# Navionics vs. Lakemaster for Humminbird



## Jimmy Blue (Nov 20, 2013)

Guys:

I recently purchased a Humminbird 598ci HD SI. I'm looking to put a map chip in it.

I am soliciting opinions;

What are the differences between the Navionics and the Lakemaster chips?

I sure would appreciate some guidance/ feedback.

Thanks,

Jim


----------



## CB Aggie (Jan 7, 2014)

Navionics, but it depends on how much you really care about getting exact readings. Have had both navionics and lakemaster. Have a top of the line navionics that at least one of the guides on this forum has. It helps. A lot.


----------



## stickman (Apr 17, 2012)

I'm glad you asked!
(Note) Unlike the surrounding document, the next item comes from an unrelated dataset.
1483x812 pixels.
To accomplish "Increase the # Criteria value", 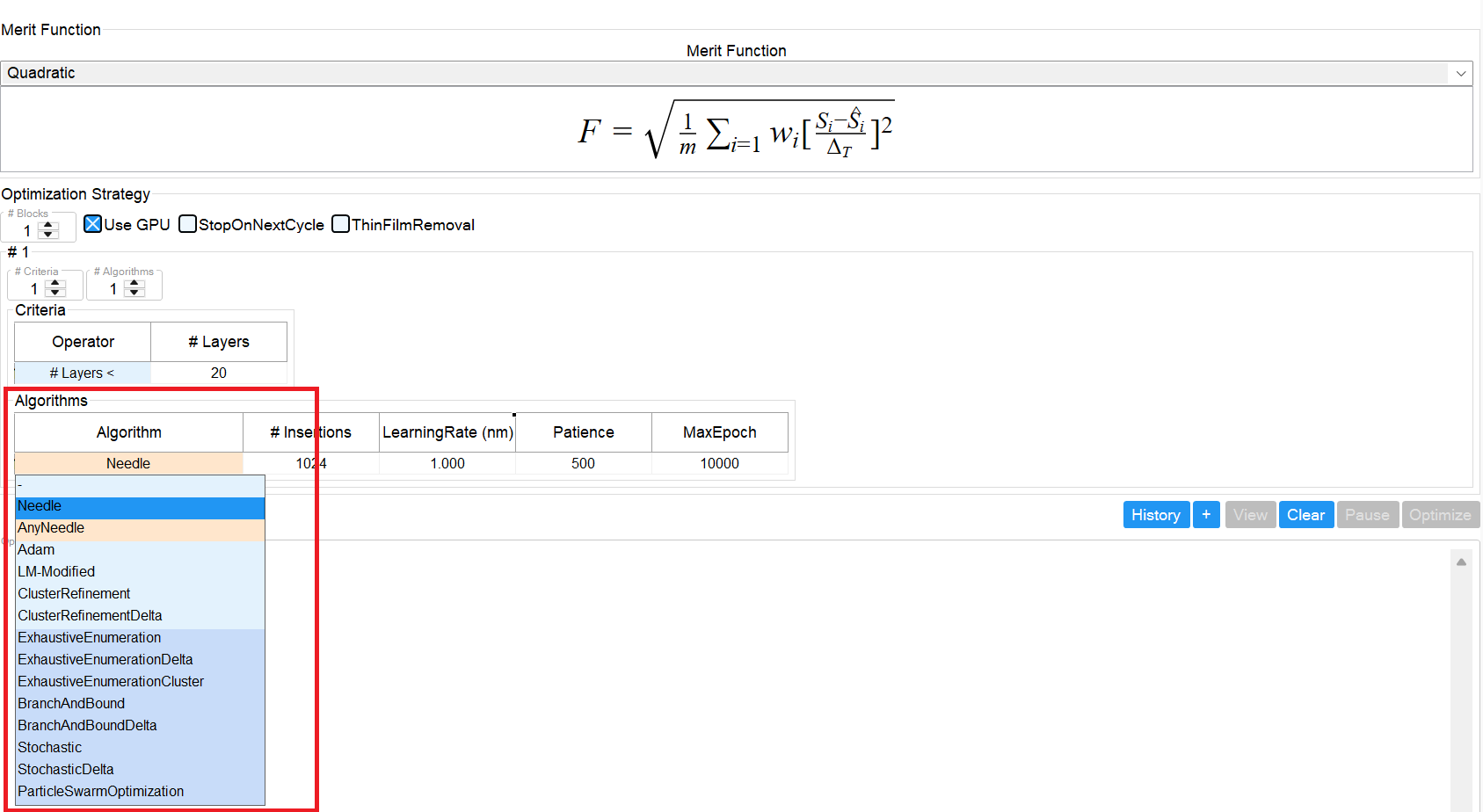I will (x=56, y=284).
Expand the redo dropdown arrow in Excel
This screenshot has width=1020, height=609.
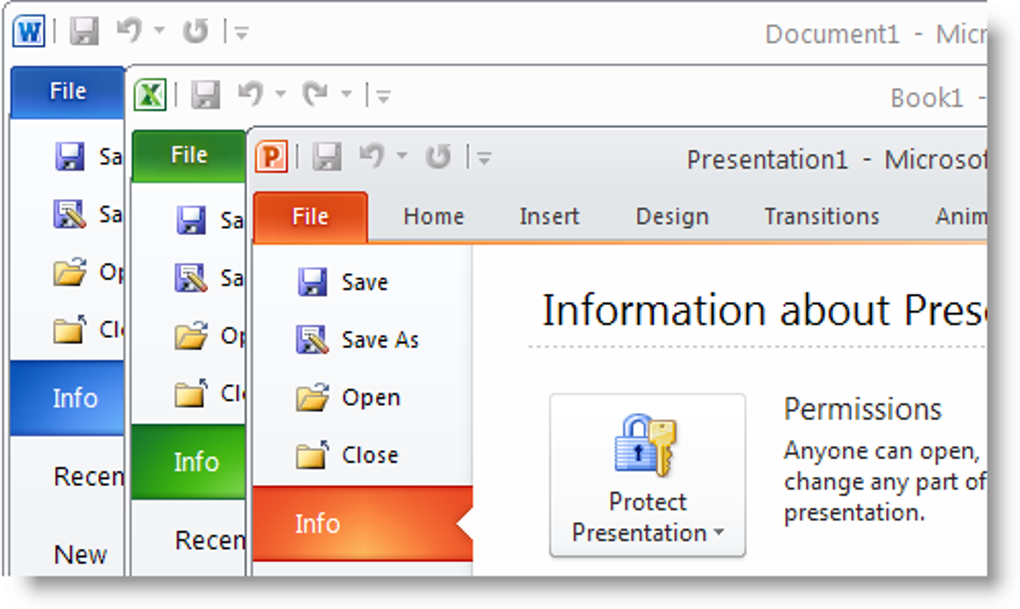[x=346, y=96]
I have been wanting to know that also.


----------



## Whitebassfisher (May 4, 2007)

I have Navionics Platinum in Lowrance HDS, and I really like it. But I believe you need much more experienced opinions. I am so computer illiterate that I don't know if the chips vary depending on what brand unit they are installed in.


----------



## Forever Fishing (May 26, 2009)

I've owned both chips and found the Navionics to load and change views much faster. I love the features that Lake Master has incorporated to the Hbird product line but when I'm on the water I need speed as I tend to change my views regularly. The Nav chips also have more lakes that I like to fish and it includes the gulf coast which is important to me as well. They also have a great web page with the same maps as my unit.
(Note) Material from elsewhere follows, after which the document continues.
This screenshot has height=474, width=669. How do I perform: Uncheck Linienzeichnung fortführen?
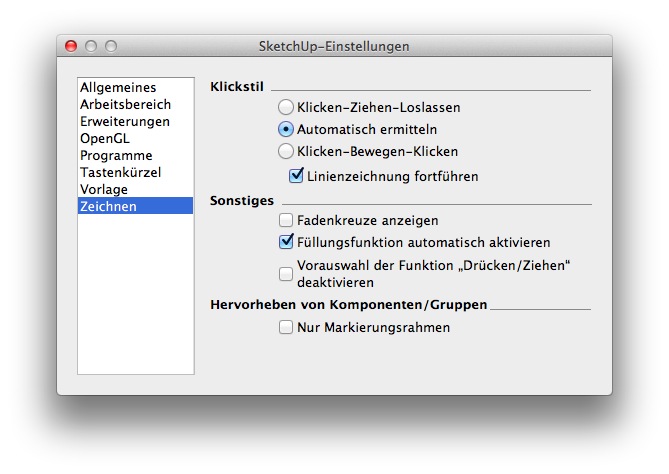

My bird is the 597HD DI CI Gps model and my comparison was at least two years ago... man time flies. 

Hope this helps.


----------



## Mjhartz87 (Jul 29, 2014)

I'm rather new to the sonar stuff and just recently I got a humminbird 899si. I ended up getting the lake master due to to it being on sale. I could not beat the price and after buying the 899 and ram mount I had pretty much blew through my play money. 

I was out on LL last weekend and had a chance to compare the lake master on the humminbird to the navionics on my iPhone. I must admit I do like the lake master features but there is no comparison between detail. The navionics shows me exactly what I want to see and that's structure. If I were to do it over again I would do the navionics. I'm going to buy the navionics chip after all. 

Just when I thought I was saving a few bucks it turns out I'm gonna spend double than the price I was trying to save on... Oh the irony...


----------



## Jimmy Blue (Nov 20, 2013)

Thanks to all for the input.

I'm going to go with the Navionics.

Now if I can get some good screenshots full of arches.

Jim


----------



## big D. (Apr 10, 2010)

I am in the market for Navionics myself and created a post asking for the best deal for the Platinum Card for my new Bird. Another 2Cooler found them at Digital Oasis for $165, but they had limited stock. I called Universal Mania and they will beat the price and sell it for $163 with free shipping, and no tax  They have plenty in stock too! That is the cheapest I have seen the Platinum Edition! Hope this Helps!!!!


----------



## big D. (Apr 10, 2010)

This is a Game On Shot!!!!


----------



## Momma's Worry (Aug 3, 2009)

big D. said:


> I am in the market for Navionics myself and created a post asking for the best deal for the Platinum Card for my new Bird. Another 2Cooler found them at Digital Oasis for $165, but they had limited stock. I called Universal Mania and they will beat the price and sell it for $163 with free shipping, and no tax  They have plenty in stock too! That is the cheapest I have seen the Platinum Edition! Hope this Helps!!!!


Got (1) Navionics Platinum South SD card new in box ....$159.00

none lower want way cheaper? get a Hooksetter chart(fishing map at WalMart) ...just as good


----------



## Whitebassfisher (May 4, 2007)

Jimmy Blue said:


> Thanks to all for the input.
> 
> I'm going to go with the Navionics.
> 
> ...


 This one of the few I have taken.


----------



## DJ77360 (Jun 10, 2012)

Momma's Worry said:


> Got (1) Navionics Platinum South SD card new in box ....$159.00
> 
> none lower want way cheaper? get a Hooksetter chart(fishing map at WalMart) ...just as good


 Do you mean Hook-N-Line or Hooksetter?
I have a Hook-N-Line, but not familiar with Hooksetter.

Thanks


----------